Can you continue the review of Through the Evil Days from where it stops?

### Excerpted passage
::::::::::

Through the Evil Days: A Clare Fergusson/Russ Van Alstyne Mystery

Image of Through the Evil Days (Clare Fergusson/Russ Van Alstyne Mysteries)
Release Date: 
November 5, 2013
Minotaur Books
Reviewed by: 

It’s hard to believe that there is somewhere in New York state more remote that Millers Kill, the small Adirondack town where Police Chief Russ Van Alstyne has lived all his life. But there is. And Russ thinks this even more inaccessible lakeside house with no plumbing or heating is a perfect spot for his January honeymoon. He has recently married Episcopal priest Claire Fergusson, now five months pregnant. What a romantic son-of-a-gun.

Clare’s seen worse. She is just coming off an 18-month tour of duty in Iraq. She’s trying to kick an alcohol and pills addiction due to her PTSD. She discovers there is something worse than flying a helicopter in sandstorm—ice fishing.

The main issue the author examines in this outing, the eighth in the series is the importance of communication skills in a partnership. Not being truthful with your partner is a surefire way for the relationship to fail.

In addition to the miles-from-anywhere scenario, Clare and Russ are keeping secrets. Before they leave, both face the possibility that their jobs may be in jeopardy, but for the sake of the honeymoon, neither tells the other. The other looming issue is that Russ doesn’t want to talk about the baby. Before the marriage they agreed on no kids, and Russ feels betrayed by the pregnancy. But he won’t or can’t talk about it.

::::::::::

(Saved entries)

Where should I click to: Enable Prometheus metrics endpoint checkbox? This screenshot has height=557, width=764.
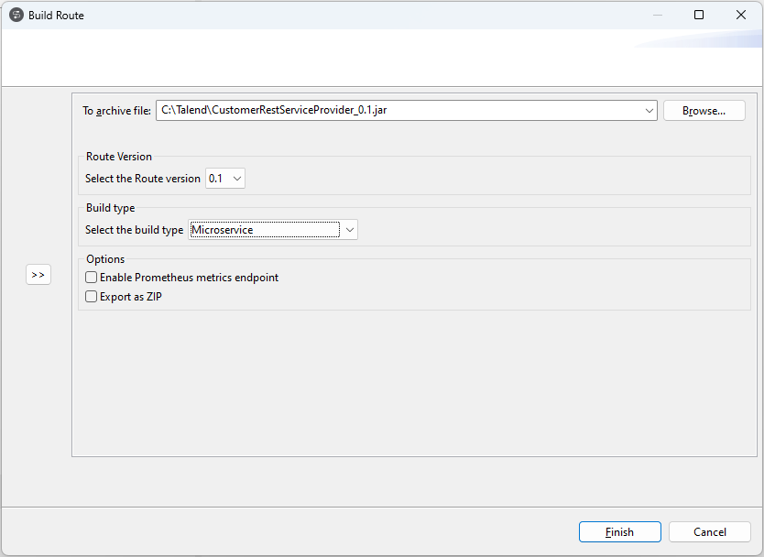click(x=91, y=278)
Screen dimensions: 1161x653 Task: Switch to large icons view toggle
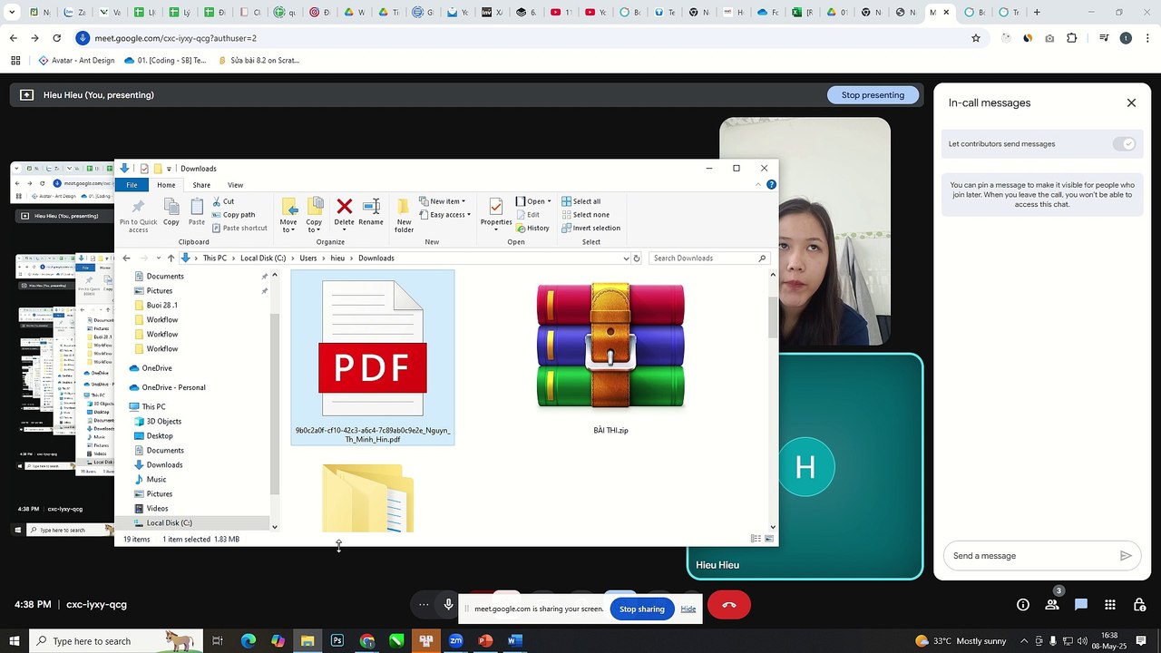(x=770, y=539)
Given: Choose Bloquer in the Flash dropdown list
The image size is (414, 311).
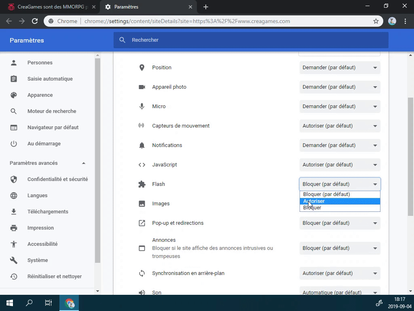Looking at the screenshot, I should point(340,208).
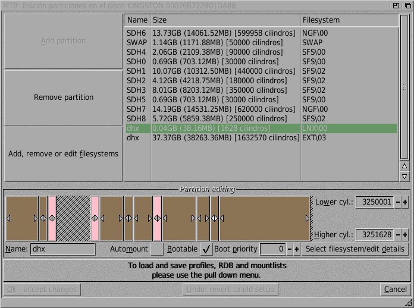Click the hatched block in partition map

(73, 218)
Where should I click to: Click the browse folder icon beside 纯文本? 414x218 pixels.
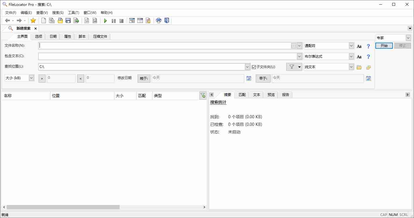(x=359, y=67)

::::::::::

### Output of the exercise
Also before they leave, there is a home fire that kills an elderly couple who have just taken in a foster child recovering from a liver transplantation. The child is kidnapped, but without her meds she only has a week to live. The reason for the operation is that the meth-head mother had a car accident while she was high.

Julia Spencer-Fleming likes to crank up the tension and then keep cranking it up. It’s not just arson, but two dead bodies. Not just a missing child but one who will die without her medication. Not just a bad ice storm but the worst ice storm of the century. She is a fine writer and doesn’t need to gild the lily; the attempts at mounting tension feel both overwrought and formulaic. The issues of a missing child and bad weather are serious, and by adding mishaps galore, the reader loses sight of the human element.

Trust your readers, Julia. They will love Russ and Clare’s efforts to tend to town and flock no matter the weather or the bad guys.